A power transformation of -2 seems to do good job in stabilizing variance.

Next, we'll plot the fitted model and diagnostic plots with the transformed rent values.

```{r fig.height=3, fig.width=10, results='hide', echo = FALSE}
options(scipen = 1, digits = 3)
dat$Rent2 <- -dat$Rent^-2
OP <- par(mfrow = c(1,3), cex = 1)
#OP <- par(mfrow = c(1,3), cex =0.9, cex.axis = 0.8, cex.lab = 0.9)
 M1 <- eda_lm(dat, Income, Rent2, py = 1,  poly = 1, show.par = FALSE,
              mean.l =  FALSE, sd = FALSE, ylab = expression(-Rent^(-2)))
 plot(M1)
 eda_sl(M1)
par(OP)
```

The power transformation altered the pattern in the scatter plot, making the curvature hinted at in the earlier diagnostic plots more pronounced with the transformed rent variable. This provides a strong case for considering a curvilinear model. The next set of plots illustrates the results of fitting a second-order polynomial to the data.

```{r fig.height=3, fig.width=10, results='hide', echo = FALSE}
options(scipen = 1, digits = 3)
OP <- par(mfrow = c(1,3), cex = 1)
#OP <- par(mfrow = c(1,3), cex =0.9, cex.axis = 0.8, cex.lab = 0.9)
 M1 <- eda_lm(dat, Income, Rent2, py = 1, poly = 2, show.par = FALSE,
              mean.l =  FALSE, sd = FALSE, ylab = expression(-Rent^(-2)))
 plot(M1)
 eda_sl(M1, type = "dependence")
par(OP)
```

The nearly flat Loess curve in the R-D plot suggests that the second-order polynomial effectively captures the data's pattern. However, this improvement comes at a cost. The S-L plot indicates a monotonically decreasing variance with increasing fitted values. Recall from the chapter on S-L plots that when a model exhibits curvature, it can be helpful to generate a spread-dependence (S-D) plot with the independent variable ($X$) on the x-axis instead of the fitted values. The resulting S-D plot is shown below:

```{r fig.height=2.8, fig.width=2.8, results='hide', echo = FALSE}
eda_sl(M1, type = "dependence")
```

The S-D plot confirms the presence of heteroscedasticity.

To address the heteroscedasticity without altering the second-order polynomial fit, we revisit the choice of transformations. Experimenting with several power transformations, we find that a log transformation stabilizes the variance while preserving the curvilinear relationship.
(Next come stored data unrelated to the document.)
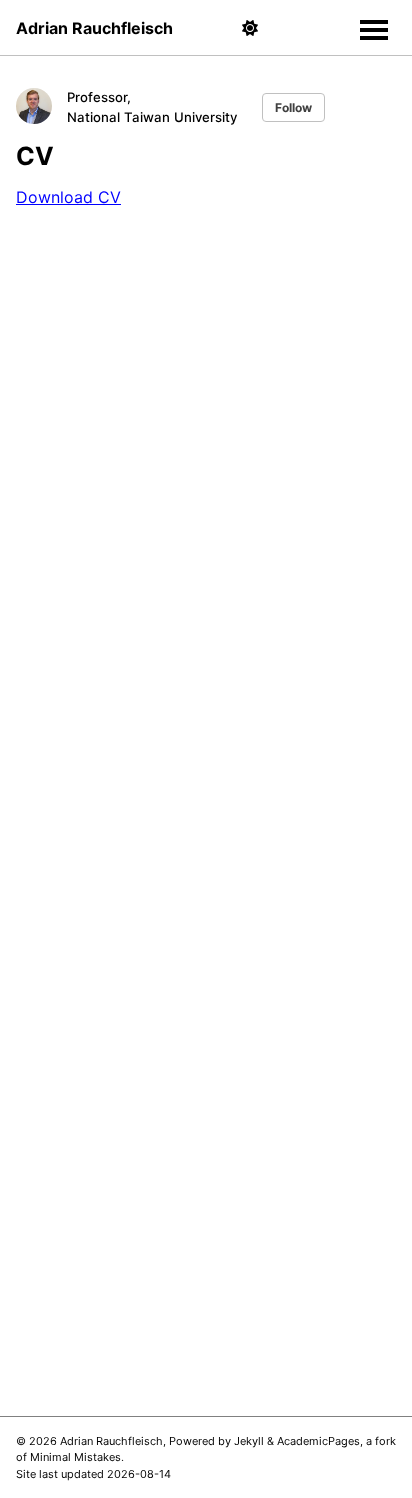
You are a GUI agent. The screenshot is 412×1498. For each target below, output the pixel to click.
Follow (293, 107)
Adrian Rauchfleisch (94, 28)
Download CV (68, 197)
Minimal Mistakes (75, 1457)
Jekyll (249, 1441)
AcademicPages (318, 1441)
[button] (249, 28)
```{r fig.height=3, fig.width=10, results='hide', echo = FALSE}
OP <- par(mfrow = c(1,3), cex = 1)
#OP <- par(mfrow = c(1,3), cex =0.9, cex.axis = 0.8, cex.lab = 0.9)
 M1 <- eda_lm(dat, Income, Rent, py = 0, poly = 2, show.par = FALSE,
              mean.l =  FALSE, sd = FALSE, ylab = "log(Rent)")
 plot(M1)
 eda_sl(M1, type = "dependence")
par(OP)
```

Combining the log transformation with the second-order polynomial fit strikes a reasonable balance between model fit and assumption adherence. The scatter plot shows that a "perfect" model is unlikely, as a few points deviate substantially from the modeled relationship. These outliers may represent counties where the relationship between rent and income differs from the majority, potentially wielding disproportionate influence on the model.

Another diagnostic plot yet to be explored is the Normal Q-Q plot of the residuals. This plot is shown below:

```{r fig.height=2.8, fig.width=2.8, results='hide', echo = FALSE}
eda_theo(M1$residuals, ylab = "Residuals", show.par = FALSE)
```

The Q-Q plot reveals symmetry in the residuals, with no evidence of skew.  Within the +/- 1 standard deviation range, the points stay close to the line, though the slight "S" shape at the tails indicates shorter than expected tails.

This example highlights the iterative nature of exploratory analysis. It also demonstrates that there is no single "correct" workflow nor a single "correct" answer.